ASSIGNMENT:
Could every line of the data be printed exactly as it reads?

EXERCISE INPUT:

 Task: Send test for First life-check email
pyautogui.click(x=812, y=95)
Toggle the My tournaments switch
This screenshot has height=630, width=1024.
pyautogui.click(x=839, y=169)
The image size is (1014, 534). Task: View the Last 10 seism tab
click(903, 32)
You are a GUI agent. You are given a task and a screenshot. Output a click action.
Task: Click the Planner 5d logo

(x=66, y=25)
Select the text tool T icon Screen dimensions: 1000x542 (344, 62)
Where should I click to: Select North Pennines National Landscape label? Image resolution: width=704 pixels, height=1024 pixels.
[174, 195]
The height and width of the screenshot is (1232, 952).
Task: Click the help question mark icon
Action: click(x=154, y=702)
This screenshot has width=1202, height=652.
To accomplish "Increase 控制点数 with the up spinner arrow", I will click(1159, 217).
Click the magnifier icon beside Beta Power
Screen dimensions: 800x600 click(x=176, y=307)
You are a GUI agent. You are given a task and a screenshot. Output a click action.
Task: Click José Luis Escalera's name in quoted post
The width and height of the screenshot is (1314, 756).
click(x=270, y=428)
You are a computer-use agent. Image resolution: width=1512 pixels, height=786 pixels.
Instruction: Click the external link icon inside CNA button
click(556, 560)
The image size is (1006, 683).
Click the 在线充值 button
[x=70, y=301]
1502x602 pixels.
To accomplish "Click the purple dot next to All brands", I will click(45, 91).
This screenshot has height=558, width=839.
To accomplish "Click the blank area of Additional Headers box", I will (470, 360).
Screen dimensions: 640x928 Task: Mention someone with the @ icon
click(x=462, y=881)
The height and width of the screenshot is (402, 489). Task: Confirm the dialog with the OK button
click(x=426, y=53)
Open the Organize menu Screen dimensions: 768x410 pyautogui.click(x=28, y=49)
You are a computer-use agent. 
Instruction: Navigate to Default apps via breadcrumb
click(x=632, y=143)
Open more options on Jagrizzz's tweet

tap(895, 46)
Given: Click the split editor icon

EXPECTED OUTPUT:
 Task: Send test for First life-check email
pyautogui.click(x=812, y=95)
Toggle the My tournaments switch
This screenshot has height=630, width=1024.
pyautogui.click(x=839, y=169)
The image size is (1014, 534). Task: View the Last 10 seism tab
click(903, 32)
You are a GUI agent. You are given a task and a screenshot. Output a click action.
Task: Click the Planner 5d logo

(x=66, y=25)
Select the text tool T icon Screen dimensions: 1000x542 (344, 62)
Where should I click to: Select North Pennines National Landscape label? Image resolution: width=704 pixels, height=1024 pixels.
[174, 195]
The height and width of the screenshot is (1232, 952).
Task: Click the help question mark icon
Action: click(x=154, y=702)
This screenshot has width=1202, height=652.
To accomplish "Increase 控制点数 with the up spinner arrow", I will click(1159, 217).
Click the magnifier icon beside Beta Power
Screen dimensions: 800x600 click(x=176, y=307)
You are a GUI agent. You are given a task and a screenshot. Output a click action.
Task: Click José Luis Escalera's name in quoted post
The width and height of the screenshot is (1314, 756).
click(x=270, y=428)
You are a computer-use agent. Image resolution: width=1512 pixels, height=786 pixels.
Instruction: Click the external link icon inside CNA button
click(556, 560)
The image size is (1006, 683).
Click the 在线充值 button
[x=70, y=301]
1502x602 pixels.
To accomplish "Click the purple dot next to All brands", I will click(45, 91).
This screenshot has height=558, width=839.
To accomplish "Click the blank area of Additional Headers box", I will (470, 360).
Screen dimensions: 640x928 Task: Mention someone with the @ icon
click(x=462, y=881)
The height and width of the screenshot is (402, 489). Task: Confirm the dialog with the OK button
click(x=426, y=53)
Open the Organize menu Screen dimensions: 768x410 pyautogui.click(x=28, y=49)
You are a computer-use agent. 
Instruction: Navigate to Default apps via breadcrumb
click(x=632, y=143)
Open more options on Jagrizzz's tweet

tap(895, 46)
Given: Click the split editor icon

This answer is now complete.